Encryption

Description

Text resource encryption

The encryption is a simple XOR encryption scheme with a 512 bit key. If you are not familiar with encryption, 512 bits is a very large key, but XOR is such an insecure encryption algorithm that it's scarcely worth encrypting. A determined attacker can find the key with a minimum of effort, particularly in a case such as this where there are several files encrypted with the same key.

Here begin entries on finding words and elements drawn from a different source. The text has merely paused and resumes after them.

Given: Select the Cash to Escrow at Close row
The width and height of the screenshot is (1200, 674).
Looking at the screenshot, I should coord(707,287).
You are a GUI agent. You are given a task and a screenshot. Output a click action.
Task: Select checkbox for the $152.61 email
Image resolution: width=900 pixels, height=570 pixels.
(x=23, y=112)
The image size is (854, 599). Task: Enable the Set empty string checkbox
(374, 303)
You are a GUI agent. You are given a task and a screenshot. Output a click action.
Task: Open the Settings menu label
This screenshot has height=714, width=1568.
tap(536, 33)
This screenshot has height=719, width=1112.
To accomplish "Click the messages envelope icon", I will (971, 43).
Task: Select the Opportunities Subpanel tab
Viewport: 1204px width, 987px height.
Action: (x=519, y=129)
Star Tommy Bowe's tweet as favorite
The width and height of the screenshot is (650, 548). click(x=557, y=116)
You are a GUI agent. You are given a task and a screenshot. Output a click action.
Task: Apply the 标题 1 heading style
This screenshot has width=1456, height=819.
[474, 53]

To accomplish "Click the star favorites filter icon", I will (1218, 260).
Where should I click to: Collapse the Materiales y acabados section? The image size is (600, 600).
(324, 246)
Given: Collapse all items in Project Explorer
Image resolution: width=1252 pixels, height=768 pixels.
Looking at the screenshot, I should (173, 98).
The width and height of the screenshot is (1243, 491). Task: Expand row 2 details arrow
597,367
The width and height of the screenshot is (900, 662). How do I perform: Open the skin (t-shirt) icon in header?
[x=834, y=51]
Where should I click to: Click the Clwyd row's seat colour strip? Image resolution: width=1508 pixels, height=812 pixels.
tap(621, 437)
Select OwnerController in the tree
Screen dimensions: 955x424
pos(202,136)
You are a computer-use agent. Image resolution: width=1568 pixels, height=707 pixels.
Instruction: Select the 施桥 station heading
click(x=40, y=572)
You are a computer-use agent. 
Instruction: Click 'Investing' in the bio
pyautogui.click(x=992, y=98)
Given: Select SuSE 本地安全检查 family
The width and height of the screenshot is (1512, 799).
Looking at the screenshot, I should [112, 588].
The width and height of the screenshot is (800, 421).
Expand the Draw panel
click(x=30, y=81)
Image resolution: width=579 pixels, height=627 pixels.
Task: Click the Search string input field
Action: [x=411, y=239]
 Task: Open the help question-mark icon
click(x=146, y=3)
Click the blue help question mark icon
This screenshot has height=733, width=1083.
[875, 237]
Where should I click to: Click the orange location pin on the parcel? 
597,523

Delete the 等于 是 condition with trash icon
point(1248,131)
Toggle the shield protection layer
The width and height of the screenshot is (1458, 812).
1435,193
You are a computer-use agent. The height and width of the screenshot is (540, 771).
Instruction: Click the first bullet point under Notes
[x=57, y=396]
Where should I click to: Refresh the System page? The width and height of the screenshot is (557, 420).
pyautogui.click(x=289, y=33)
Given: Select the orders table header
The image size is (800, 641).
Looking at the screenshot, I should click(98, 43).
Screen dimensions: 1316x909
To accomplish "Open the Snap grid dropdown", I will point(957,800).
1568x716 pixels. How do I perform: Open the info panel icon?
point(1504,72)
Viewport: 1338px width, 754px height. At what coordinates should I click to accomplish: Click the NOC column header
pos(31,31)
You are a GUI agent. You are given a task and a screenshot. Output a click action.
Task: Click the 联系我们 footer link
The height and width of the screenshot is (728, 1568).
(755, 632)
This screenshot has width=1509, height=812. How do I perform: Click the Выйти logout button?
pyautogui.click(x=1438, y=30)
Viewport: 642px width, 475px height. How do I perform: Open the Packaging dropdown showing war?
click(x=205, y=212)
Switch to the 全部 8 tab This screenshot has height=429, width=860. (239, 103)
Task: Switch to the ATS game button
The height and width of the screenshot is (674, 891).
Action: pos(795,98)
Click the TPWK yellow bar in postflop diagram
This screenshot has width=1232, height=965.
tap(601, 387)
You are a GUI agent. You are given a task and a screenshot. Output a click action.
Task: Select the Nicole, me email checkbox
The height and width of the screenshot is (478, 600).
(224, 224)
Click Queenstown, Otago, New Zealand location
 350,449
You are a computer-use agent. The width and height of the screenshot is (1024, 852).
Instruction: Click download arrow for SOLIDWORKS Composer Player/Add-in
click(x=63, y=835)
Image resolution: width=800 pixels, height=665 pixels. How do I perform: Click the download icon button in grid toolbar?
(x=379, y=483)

An encryption scheme of this type is typically used to prevent the casual snooper, i.e. to prevent a person from "accidentally" seeing something not meant for their eyes, but it fails miserably when the other party is somewhat motivated to retrieve the plaintext.

In case you aren't familiar with XOR encryption schemes, the way it works is that each byte of the plaintext is XOR'd with a byte of the key. The key is rotated cyclically. In this case, we have 64 bytes of key, so bytes 0-63 of plaintext are XOR'd with bytes 0-63 of key, bytes 64-127 are XOR'd with bytes 0-63 of key, etc. Only slightly easier to implement than it is to break.

The key used in BG is:

    88 a8 8f ba 8a d3 b9 f5 ed b1 cf ea aa e4 b5 fb
    eb 82 f9 90 ca c9 b5 e7 dc 8e b7 ac ee f7 e0 ca
    8e ea ca 80 ce c5 ad b7 c4 d0 84 93 d5 f0 eb c8
    b4 9d cc af a5 95 ba 99 87 d2 9d e3 91 ba 90 ca

Executable string encryption

Some strings in the most recent executables (Icewind Dale) have been encrypted using a simpler algorithm. These strings were primarily to do with the cheat codes, which were obscured to prevent their immediate discovery. The strings are encrypted via the simple algorithm:

  char = (char + 8) << 1

Apply the previous formula to each character to encrypt. Apply the following to each, to decrypt.